Ela faz questão de frisar que, apesar do relacionamento, o comportamento no trabalho é bem profissional e não atrapalha em nada.

“Pelo contrário, um ajuda ao outro, dando suporte, sugestões e compartilhando conhecimento. Todos os dias vamos juntos ao trabalho, economizamos bastante gasolina! Paguei a língua, pois sempre disse que era impossível conviver tanto tempo com alguém e agora vivo essa situação e adoro”, conta Ana Paula, de casamento marcado para o primeiro semestre do ano que vem.

Os contras

1. Fofocas

Quando famosos se envolvem amorosamente, tudo vira notícia: início de relacionamento, conflitos, celebrações e términos. “O mesmo acontece em ambientes corporativos”, diz Alda.

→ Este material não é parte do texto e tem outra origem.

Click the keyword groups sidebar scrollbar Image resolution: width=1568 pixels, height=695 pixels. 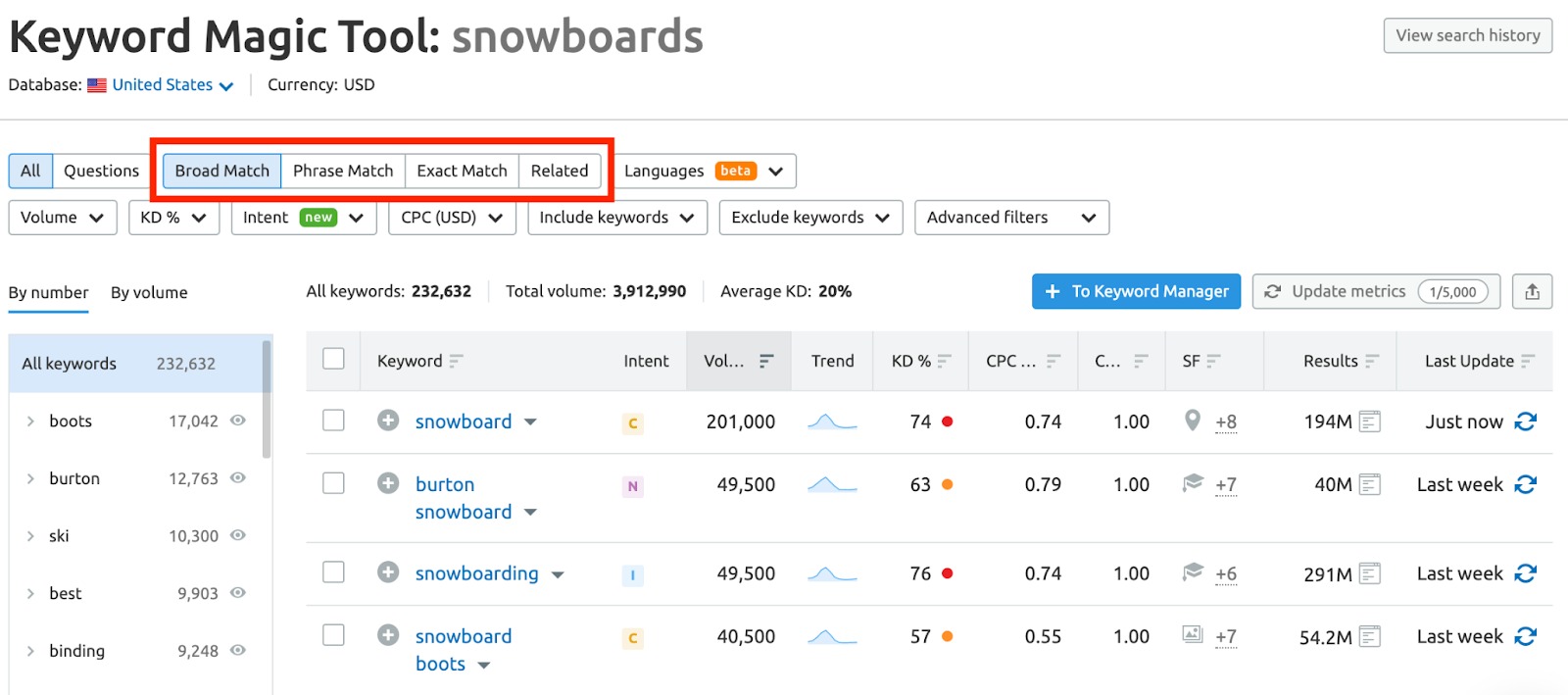coord(267,399)
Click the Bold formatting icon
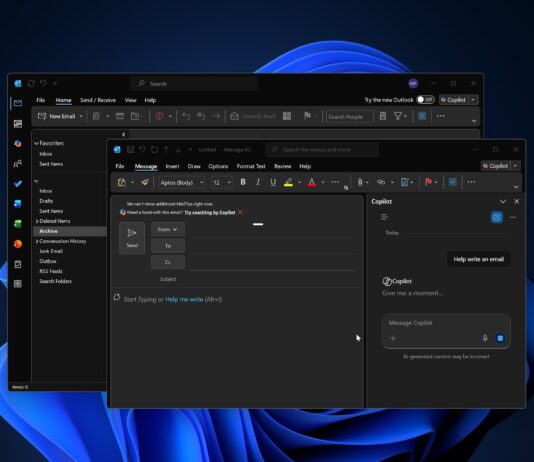 243,182
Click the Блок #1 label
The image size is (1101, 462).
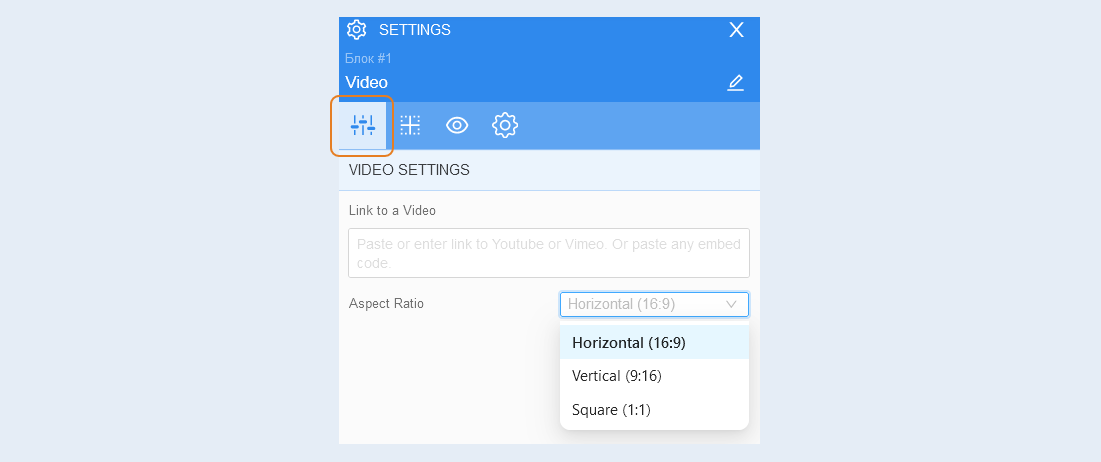coord(369,58)
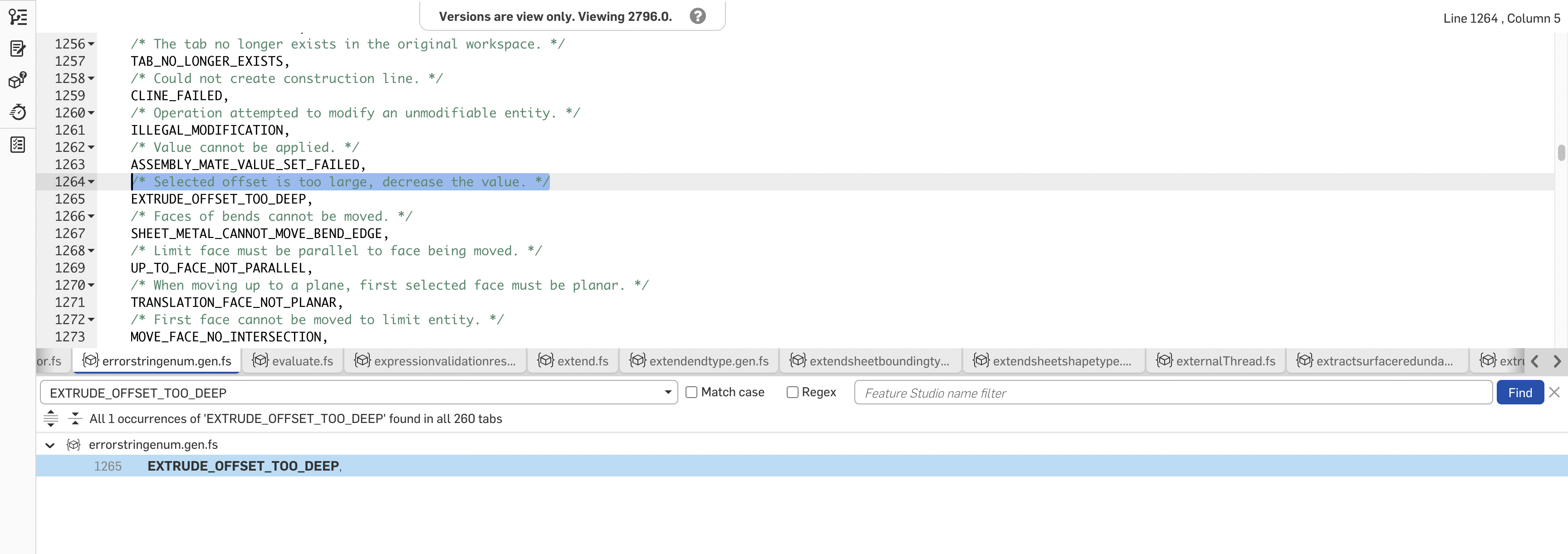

master coach aconselha que, no caso de término, haja uma conversa madura entre os ex-parceiros. “Provavelmente, no início, seja melhor um deles sair de férias para dar um pouco de espaço”, afirma.

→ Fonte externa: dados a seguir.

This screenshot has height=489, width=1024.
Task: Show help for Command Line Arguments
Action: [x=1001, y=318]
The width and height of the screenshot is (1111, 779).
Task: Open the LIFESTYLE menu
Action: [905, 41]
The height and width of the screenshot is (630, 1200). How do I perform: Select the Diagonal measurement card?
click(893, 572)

A profissional de relações públicas Lucila Longo sofreu com o falatório depois de terminar o relacionamento com o colega de profissão em uma multinacional alemã.

“Enquanto trabalhávamos sob o mesmo teto, ninguém se importava muito. Foi só a gente terminar para todo mundo perguntar por ele, perguntar se a gente pensava em voltar, porque havíamos terminado... Era insuportável. Foi assim todos os dias, até que não aguentei e pedi demissão. Fui para outra empresa, longe de todos os amigos em comum, e parei de frequentar os eventos. Mas, até hoje, alguns me perguntam dele. Terrível!”, conta Lucila.

2. Overdose de convivência

É uma delícia ficar perto da pessoa que a gente ama, não é mesmo? Principalmente, quando estamos no início de relacionamento. Alda alerta, porém, que é preciso tomar cuidado para que não haja excessos.

“Até em relações amorosas é necessário equilíbrio. Ficar junto é bom, mas é preciso ter o seu próprio tempo, manter seus outros relacionamentos de amizade é importante e necessário para um relacionamento saudável”, diz ela.

Alda Marmo também atenta para que essa convivência em excesso não atrapalhe o desempenho no mundo corporativo. “Muitos casais começam a excluir os colegas de suas relações, almoçando sozinhos, não participando mais dos eventos, além de sentimentos de ciúmes que podem acontecer, muitas vezes atrapalhando o desempenho de um dos parceiros. Cuidado!”, alerta.

“Quando está tudo bem no relacionamento, ótimo. Mas e se o relacionamento acaba? Muitas vezes fica difícil até de se manter no mesmo ambiente de trabalho, junto do ex-parceiro”, pondera. Por isso, melhor ter certeza antes de assumir uma relação.